• Exercise prompt
Rewrite the rows starting with the line that contains "Screen dimensions: 1270x952 How" and going on through the end of the rows, requests included, and shift every coordinate in the answers by -79.

──────────────────────────────

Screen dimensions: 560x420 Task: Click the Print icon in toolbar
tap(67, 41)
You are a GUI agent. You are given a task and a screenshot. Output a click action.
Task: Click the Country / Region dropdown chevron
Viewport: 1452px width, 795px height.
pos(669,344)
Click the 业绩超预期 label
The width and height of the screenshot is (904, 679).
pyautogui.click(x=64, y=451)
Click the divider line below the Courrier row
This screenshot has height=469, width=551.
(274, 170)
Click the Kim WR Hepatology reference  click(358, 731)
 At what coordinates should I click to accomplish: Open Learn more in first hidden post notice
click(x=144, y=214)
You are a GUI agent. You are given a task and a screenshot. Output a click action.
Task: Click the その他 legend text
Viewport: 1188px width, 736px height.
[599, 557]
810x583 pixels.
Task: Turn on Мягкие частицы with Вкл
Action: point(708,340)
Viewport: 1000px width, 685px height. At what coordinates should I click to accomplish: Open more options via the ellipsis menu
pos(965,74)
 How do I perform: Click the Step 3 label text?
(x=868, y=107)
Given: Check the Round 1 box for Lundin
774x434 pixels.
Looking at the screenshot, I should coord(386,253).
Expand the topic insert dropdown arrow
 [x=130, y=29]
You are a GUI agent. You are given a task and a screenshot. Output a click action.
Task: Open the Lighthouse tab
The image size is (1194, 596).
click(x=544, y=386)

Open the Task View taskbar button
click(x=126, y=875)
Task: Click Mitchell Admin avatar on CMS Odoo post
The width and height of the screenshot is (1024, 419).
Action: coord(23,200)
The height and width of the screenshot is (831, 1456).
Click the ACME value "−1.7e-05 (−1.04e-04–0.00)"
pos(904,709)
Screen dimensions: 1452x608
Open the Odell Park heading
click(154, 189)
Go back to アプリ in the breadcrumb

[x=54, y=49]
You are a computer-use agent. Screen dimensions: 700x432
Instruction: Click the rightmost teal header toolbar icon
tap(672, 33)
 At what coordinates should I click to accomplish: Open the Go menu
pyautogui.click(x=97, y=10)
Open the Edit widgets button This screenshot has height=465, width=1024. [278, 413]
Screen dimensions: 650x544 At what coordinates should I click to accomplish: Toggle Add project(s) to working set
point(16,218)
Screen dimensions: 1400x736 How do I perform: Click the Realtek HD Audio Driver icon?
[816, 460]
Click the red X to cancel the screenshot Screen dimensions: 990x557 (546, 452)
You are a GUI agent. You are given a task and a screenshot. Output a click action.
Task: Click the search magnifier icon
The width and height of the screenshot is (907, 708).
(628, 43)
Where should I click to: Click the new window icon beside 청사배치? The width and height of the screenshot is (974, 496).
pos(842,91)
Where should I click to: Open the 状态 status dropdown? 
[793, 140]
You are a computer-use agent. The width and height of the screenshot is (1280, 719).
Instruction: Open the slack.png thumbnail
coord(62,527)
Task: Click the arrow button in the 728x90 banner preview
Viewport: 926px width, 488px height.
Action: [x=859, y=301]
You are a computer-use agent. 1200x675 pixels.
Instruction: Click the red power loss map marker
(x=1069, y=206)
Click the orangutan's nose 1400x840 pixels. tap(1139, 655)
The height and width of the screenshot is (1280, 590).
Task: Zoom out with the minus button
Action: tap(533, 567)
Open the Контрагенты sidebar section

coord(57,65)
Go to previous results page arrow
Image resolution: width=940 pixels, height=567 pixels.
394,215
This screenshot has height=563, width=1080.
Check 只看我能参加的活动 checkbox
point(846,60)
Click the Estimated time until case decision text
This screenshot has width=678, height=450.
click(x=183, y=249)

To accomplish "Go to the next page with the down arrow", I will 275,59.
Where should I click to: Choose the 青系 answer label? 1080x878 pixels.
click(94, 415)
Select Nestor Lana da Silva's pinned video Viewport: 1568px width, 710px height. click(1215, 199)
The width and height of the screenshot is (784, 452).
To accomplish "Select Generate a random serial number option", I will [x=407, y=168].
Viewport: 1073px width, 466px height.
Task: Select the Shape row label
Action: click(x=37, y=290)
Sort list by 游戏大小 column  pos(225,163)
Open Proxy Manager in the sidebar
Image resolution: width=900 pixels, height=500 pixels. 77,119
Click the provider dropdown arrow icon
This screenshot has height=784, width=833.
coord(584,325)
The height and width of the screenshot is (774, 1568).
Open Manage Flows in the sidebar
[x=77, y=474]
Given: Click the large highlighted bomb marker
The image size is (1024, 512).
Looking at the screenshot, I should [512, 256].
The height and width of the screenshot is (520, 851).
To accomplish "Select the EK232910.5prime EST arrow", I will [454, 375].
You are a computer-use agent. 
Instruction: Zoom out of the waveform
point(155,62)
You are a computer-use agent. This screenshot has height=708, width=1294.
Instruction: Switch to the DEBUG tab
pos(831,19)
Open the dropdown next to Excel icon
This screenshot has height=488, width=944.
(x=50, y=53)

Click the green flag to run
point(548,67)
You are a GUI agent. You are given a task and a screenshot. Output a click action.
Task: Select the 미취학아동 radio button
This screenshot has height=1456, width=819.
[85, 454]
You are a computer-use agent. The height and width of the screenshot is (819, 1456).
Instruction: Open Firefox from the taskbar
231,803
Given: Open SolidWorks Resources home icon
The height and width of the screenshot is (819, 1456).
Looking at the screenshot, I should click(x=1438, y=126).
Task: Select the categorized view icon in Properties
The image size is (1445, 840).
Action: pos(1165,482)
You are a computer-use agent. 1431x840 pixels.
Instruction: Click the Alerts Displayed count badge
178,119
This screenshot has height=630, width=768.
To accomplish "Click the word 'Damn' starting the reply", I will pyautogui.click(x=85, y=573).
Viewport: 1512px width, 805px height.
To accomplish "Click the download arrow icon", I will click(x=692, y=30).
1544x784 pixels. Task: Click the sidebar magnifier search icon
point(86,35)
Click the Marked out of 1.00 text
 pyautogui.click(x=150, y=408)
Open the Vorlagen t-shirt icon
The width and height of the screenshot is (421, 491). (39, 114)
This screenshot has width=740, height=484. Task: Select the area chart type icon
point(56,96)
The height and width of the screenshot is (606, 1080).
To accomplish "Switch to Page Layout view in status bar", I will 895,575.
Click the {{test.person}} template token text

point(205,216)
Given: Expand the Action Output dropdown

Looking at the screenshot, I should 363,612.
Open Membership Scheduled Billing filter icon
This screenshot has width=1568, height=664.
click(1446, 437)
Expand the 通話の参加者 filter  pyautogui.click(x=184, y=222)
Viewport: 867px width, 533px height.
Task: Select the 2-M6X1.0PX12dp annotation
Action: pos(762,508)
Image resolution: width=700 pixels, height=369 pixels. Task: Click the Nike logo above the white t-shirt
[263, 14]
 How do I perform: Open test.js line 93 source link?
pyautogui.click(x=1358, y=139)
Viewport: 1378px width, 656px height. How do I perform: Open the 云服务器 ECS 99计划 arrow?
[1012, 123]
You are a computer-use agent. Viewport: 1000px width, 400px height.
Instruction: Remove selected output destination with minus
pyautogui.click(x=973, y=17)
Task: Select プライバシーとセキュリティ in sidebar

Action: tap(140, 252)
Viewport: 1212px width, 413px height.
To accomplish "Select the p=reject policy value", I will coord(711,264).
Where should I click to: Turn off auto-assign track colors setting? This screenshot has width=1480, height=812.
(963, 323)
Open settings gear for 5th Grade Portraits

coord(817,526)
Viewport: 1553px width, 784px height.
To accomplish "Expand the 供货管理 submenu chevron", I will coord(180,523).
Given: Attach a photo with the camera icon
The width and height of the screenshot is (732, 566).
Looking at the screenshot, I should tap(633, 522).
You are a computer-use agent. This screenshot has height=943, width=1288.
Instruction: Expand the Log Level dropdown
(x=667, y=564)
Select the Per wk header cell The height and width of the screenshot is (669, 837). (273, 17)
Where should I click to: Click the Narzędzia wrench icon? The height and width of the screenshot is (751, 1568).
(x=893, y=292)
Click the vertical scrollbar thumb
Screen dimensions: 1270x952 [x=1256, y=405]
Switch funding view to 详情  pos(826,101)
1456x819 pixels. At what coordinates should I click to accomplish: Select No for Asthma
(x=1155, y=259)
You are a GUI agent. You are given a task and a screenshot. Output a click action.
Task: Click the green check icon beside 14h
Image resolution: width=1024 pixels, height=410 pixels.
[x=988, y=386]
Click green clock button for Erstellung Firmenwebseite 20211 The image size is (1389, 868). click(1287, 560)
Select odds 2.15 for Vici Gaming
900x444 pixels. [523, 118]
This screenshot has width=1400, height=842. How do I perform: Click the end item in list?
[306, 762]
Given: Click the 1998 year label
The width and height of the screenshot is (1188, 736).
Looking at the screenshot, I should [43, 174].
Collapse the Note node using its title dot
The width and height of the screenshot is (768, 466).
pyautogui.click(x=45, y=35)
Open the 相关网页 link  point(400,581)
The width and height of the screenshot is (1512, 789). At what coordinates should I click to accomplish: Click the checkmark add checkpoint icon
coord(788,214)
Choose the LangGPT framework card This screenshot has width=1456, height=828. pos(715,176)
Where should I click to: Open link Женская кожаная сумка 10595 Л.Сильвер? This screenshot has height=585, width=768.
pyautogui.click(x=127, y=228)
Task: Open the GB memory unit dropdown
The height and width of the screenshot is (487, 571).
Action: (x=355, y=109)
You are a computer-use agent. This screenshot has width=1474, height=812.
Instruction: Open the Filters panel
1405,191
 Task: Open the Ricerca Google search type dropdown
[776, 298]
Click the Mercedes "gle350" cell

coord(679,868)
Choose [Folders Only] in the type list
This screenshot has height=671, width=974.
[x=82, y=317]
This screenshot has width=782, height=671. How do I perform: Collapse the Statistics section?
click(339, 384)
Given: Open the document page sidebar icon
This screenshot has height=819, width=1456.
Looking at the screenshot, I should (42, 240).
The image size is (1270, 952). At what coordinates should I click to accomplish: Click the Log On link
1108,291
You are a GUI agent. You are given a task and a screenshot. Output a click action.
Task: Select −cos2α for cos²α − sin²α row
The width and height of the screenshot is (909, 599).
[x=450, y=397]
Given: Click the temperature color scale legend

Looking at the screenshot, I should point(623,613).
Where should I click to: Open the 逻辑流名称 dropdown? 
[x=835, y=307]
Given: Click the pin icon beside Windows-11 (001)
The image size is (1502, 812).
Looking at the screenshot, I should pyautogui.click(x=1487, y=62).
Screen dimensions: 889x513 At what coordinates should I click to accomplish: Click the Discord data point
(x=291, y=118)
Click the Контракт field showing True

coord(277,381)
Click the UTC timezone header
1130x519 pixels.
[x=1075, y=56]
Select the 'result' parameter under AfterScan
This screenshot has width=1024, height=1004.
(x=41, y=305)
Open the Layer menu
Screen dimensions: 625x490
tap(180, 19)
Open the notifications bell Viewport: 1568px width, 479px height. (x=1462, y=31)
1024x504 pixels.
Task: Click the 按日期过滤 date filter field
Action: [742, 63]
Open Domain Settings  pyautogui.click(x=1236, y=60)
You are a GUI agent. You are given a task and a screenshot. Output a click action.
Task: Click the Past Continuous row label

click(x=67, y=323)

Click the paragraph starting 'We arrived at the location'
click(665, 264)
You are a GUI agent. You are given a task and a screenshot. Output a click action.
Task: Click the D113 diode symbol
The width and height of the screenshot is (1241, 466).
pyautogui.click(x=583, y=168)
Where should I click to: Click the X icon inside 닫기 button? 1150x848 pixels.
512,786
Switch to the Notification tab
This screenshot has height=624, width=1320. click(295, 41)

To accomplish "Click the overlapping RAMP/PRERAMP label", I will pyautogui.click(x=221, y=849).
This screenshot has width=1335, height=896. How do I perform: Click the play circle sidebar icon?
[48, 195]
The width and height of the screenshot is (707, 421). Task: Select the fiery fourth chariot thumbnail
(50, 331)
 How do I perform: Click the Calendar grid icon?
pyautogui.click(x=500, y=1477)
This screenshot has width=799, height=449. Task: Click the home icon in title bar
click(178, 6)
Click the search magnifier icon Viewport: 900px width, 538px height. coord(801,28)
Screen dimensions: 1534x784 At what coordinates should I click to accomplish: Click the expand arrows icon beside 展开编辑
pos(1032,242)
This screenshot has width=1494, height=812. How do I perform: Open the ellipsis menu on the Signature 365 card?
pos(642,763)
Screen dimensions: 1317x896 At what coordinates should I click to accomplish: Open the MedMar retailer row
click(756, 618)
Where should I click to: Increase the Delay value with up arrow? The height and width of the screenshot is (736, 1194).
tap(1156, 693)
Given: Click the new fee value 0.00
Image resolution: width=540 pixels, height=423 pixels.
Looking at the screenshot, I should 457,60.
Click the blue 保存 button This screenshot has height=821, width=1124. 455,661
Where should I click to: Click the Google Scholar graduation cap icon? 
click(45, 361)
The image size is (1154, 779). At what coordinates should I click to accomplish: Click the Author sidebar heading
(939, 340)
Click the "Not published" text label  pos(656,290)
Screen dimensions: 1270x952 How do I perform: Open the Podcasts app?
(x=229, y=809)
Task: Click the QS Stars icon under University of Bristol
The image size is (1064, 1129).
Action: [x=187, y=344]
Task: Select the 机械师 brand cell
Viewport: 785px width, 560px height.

──────────────────────────────

• Solution for this task
Screen dimensions: 1270x952 How do I perform: Open the Podcasts app?
(x=150, y=730)
Task: Click the QS Stars icon under University of Bristol
The image size is (1064, 1129).
Action: [x=108, y=265]
Task: Select the 机械师 brand cell
Viewport: 785px width, 560px height.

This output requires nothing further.